Forte come quella di Hillary è stata la vittoria del repubblicano Donald Trump, che si è portato a casa Georgia, Tennessee, Alabama, Massachusetts, Virginia e Vermont. In quest’ultimo Stato la battaglia è stata lunga, poiché le aree urbane, più vicine a Washington, hanno votato a favore del senatore della Florida, Marco Rubio e quindi per varie ore lo Stato veniva indicato come “too close to call”, in quanto non c’era una netta maggioranza subito visibile.
Lo stesso è avvenuto nel Vermont, dove il moderato governatore dell’Ohio, John Kasich sembrava che potesse strappare la vittoria a Trump, ma alla fine non ce l'ha fatta.

Il Texas e l’Oklahoma sono invece andati al senatore texano Ted Cruz, un esponente dell'ala più conservatrice del partito, che aveva già vinto nell’Iowa e dunque conferma di avere più diritto di Rubio di considerarsi il diretto rivale di Trump. Il senatore della Florida aveva scommesso sull’attacco alla giugulare contro l’imprenditore newyorchese, prendendolo in giro per i suoi capelli, l’abbronzatura, le mani, e accusandolo di essere un imbroglione. Alla fine è stato però Cruz a poter vantare delle vittorie in vere e proprie primarie, mentre Rubio si è aggiudicato solo i caucus del Minnesota.

Nella serata Hillary Clinton, già in Florida – dove si vota il 15 marzo – ha tenuto un discorso dai chiari toni anti-Trump: «Vi dirò qualcosa che raramente un candidato alla presidenza dice: credo che oggi in America abbiamo bisogno di amore e gentilezza. Sapete, funziona! Invece di costruire muri, abbattiamo barriere, e diamo a tutti le stesse opportunità, così che il nostro Paese sia di nuovo sano».

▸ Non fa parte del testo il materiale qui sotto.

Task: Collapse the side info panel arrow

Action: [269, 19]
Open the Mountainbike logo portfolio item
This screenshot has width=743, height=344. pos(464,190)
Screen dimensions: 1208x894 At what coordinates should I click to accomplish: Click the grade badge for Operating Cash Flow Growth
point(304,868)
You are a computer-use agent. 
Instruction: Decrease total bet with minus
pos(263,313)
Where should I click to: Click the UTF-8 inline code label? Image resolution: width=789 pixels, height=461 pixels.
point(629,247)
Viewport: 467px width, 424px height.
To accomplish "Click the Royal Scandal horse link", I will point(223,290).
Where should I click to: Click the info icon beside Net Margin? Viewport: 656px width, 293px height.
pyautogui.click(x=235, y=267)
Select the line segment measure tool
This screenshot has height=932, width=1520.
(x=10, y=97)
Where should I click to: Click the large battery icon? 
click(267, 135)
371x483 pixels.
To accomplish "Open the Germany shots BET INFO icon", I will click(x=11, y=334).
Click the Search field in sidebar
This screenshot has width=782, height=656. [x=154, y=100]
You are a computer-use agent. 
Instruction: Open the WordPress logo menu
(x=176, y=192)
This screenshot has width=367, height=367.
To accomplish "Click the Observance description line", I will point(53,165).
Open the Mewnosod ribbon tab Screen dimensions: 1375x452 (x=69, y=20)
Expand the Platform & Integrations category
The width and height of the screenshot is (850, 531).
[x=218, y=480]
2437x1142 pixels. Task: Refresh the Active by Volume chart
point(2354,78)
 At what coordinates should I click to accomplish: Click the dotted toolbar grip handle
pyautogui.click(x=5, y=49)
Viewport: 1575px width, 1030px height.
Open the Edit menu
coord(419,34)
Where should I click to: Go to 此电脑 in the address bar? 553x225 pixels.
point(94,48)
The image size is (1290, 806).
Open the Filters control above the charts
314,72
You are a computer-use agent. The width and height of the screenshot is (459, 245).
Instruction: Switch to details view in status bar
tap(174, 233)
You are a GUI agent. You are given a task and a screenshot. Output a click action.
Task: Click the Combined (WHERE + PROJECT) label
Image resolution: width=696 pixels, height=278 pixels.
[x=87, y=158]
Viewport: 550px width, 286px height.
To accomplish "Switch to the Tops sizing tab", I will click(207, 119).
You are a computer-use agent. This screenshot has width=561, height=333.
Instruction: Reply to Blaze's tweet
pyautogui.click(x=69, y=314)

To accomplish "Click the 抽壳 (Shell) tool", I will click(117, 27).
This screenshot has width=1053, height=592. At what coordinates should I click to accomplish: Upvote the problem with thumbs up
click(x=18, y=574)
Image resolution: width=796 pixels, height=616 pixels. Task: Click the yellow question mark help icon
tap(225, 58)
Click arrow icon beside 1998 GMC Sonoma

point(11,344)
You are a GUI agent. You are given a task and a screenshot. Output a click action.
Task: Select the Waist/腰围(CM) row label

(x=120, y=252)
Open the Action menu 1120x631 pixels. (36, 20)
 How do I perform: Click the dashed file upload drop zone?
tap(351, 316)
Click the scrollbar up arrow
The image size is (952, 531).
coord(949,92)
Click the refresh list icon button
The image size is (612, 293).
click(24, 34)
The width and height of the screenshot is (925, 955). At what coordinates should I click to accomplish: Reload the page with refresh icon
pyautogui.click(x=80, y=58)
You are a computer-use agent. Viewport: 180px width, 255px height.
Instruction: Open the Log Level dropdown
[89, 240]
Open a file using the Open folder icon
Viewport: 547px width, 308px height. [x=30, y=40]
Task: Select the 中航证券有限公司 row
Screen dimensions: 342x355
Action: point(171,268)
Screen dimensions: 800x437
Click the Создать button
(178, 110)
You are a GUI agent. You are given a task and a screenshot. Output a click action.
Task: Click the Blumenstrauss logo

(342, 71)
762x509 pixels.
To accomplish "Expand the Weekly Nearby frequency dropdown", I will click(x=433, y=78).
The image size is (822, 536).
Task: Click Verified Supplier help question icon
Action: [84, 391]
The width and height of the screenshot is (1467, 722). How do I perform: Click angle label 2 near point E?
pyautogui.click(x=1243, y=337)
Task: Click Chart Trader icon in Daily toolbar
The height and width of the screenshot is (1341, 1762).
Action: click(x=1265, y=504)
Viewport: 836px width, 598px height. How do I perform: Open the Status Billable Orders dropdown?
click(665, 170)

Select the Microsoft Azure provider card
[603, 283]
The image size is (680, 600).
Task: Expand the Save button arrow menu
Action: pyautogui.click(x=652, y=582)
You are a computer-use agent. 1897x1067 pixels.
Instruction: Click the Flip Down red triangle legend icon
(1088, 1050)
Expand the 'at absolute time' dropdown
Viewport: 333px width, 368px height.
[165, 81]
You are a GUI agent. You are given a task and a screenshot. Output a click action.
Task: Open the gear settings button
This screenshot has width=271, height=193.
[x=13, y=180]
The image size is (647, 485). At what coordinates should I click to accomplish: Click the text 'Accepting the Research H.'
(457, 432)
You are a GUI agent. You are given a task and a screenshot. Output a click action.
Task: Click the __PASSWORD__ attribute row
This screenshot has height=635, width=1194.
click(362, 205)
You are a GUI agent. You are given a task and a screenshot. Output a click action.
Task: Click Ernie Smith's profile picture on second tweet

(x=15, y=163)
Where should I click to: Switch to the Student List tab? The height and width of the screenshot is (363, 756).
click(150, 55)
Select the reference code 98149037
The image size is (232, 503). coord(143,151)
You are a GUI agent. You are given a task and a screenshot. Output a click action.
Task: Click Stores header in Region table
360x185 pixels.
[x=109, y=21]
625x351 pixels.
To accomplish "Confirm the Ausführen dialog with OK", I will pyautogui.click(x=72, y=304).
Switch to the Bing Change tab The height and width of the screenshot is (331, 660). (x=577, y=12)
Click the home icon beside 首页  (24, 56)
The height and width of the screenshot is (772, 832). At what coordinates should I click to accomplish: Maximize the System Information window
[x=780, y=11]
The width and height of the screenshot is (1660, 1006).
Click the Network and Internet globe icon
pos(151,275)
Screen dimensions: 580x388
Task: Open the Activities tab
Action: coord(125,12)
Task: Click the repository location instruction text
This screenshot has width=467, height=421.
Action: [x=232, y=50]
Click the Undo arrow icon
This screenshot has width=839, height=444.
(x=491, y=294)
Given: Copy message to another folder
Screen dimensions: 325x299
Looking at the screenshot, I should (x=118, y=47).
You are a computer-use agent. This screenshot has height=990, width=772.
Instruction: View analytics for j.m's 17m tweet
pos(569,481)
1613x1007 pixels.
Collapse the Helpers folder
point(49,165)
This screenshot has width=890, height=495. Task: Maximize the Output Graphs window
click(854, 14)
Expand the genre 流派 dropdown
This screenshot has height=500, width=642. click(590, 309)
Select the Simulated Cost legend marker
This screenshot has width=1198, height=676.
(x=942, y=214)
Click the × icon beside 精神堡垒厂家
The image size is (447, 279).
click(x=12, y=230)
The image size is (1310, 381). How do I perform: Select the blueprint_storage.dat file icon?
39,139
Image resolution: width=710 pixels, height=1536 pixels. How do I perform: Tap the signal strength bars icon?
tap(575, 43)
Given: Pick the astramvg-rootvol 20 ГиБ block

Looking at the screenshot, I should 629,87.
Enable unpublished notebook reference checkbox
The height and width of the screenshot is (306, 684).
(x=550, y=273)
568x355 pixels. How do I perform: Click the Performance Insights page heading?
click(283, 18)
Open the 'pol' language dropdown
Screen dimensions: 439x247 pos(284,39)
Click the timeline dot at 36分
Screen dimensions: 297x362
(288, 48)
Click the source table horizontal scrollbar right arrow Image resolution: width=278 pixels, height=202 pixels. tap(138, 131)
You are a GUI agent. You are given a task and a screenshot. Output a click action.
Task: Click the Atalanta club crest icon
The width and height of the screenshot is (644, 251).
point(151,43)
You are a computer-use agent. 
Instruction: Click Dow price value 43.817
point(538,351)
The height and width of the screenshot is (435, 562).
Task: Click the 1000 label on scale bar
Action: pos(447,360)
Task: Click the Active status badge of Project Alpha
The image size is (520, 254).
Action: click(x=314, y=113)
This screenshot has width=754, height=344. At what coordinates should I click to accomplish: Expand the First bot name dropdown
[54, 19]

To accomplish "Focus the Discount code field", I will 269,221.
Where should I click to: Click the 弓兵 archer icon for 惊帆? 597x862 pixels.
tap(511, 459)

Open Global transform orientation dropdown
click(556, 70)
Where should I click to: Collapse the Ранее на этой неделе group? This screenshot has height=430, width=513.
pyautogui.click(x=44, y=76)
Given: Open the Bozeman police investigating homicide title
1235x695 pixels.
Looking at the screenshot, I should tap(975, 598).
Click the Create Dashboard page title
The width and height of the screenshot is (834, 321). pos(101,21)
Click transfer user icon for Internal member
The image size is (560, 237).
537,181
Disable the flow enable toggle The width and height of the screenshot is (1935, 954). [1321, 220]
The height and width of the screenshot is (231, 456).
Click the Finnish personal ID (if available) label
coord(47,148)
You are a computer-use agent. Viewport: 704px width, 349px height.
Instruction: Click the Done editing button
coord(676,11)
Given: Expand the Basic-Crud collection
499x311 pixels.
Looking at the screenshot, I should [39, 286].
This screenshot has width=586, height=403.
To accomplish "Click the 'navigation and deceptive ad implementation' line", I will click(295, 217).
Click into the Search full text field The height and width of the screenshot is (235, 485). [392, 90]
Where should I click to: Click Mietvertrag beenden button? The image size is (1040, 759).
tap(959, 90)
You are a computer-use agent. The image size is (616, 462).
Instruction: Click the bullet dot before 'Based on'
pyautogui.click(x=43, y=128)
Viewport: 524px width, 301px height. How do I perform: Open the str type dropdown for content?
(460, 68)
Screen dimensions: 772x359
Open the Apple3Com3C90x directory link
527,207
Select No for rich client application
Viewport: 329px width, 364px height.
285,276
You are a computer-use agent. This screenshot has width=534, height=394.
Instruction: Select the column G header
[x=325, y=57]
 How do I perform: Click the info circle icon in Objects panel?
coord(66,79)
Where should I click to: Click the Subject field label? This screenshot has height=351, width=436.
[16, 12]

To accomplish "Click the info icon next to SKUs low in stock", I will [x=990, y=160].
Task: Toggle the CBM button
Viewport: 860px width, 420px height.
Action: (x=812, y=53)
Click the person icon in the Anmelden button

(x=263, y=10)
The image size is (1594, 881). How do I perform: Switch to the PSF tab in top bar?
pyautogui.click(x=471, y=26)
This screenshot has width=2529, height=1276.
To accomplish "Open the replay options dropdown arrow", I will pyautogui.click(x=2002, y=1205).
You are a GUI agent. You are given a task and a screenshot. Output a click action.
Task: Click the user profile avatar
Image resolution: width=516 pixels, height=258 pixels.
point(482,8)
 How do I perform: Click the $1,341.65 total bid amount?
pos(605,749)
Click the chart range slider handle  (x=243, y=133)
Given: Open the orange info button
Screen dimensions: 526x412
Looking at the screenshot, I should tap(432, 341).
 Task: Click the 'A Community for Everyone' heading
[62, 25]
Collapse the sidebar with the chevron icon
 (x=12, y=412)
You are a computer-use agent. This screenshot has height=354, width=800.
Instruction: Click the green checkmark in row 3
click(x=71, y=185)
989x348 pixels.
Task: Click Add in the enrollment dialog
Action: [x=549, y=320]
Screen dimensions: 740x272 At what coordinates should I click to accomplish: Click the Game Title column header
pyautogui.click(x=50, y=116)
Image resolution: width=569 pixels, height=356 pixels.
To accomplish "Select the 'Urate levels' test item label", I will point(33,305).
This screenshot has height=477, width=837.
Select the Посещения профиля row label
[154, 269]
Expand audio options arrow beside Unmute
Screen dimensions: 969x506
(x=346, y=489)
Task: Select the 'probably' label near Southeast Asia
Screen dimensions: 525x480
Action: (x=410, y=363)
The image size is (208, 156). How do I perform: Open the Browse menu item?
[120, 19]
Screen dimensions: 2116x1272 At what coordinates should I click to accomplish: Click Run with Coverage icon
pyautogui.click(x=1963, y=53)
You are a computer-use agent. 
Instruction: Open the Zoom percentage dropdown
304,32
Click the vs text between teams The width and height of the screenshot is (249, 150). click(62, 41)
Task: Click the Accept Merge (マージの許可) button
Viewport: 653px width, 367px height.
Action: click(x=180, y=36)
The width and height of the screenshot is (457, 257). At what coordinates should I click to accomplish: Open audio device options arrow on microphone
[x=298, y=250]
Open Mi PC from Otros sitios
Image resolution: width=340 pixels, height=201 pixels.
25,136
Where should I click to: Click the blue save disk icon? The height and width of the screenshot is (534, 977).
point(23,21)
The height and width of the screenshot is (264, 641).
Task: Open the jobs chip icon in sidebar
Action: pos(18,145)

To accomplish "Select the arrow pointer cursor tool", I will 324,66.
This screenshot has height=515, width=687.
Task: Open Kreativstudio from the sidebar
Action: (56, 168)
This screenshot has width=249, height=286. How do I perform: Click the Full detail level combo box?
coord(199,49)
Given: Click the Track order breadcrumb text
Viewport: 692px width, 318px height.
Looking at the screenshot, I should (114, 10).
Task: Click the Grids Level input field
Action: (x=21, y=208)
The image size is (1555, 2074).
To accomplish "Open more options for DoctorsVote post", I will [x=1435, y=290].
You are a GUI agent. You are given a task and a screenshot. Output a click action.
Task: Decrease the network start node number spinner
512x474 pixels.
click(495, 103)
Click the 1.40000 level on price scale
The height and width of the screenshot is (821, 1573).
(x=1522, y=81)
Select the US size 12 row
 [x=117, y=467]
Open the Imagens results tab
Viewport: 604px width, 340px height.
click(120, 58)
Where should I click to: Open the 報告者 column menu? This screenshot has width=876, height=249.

Più tardi, Trump nel suo discorso ha invece rilanciato l’idea del muro con il Messico, e ha preso in giro Hillary e Barack Obama, senza risparmiare neanche i suoi rivali. Nel mezzo di un discorso pieno di denunce dei Paesi stranieri che approfittano della generosità degli Usa, tutto sul filo. di polemiche contro le politiche liberal e lo Stato sociale, ha però a un certo punto sostenuto: «Sono un conservatore, ma credo nel buon senso. E intendo riunire il partito». E molti hanno pensato che sia stato il primo passo verso un remake di Trump in versione più tranquilla, in vista delle presidenziali.

I sondaggi. Secondo un un sondaggio di Cnn/Orc pubblicato a poche ore dal Super Tuesday, Donald Trump ha comunque poche speranze di conquistare la Casa Bianca. Il tycoon in un ipotetico scontro diretto perderebbe sia con Hillary Clinton sia con Bernie Sanders. Nel dettaglio, secondo la rilevazione di Cnn/Orc, la Clinton batterebbe Trump col 52% delle preferenze contro il 44% del tycoon. Mentre il senatore Sanders otterrebbe il 55% dei voti contro il 43% dell'imprenditore. Diverso lo scenario se la nomination repubblicana fosse vinta da Marco Rubio (un'ipotesi ormai remota) o Ted Cruz. Secondo il sondaggio Hillary perderebbe col primo, mentre col secondo sarebbe un testa a testa. Sanders batterebbe facilmente entrambi.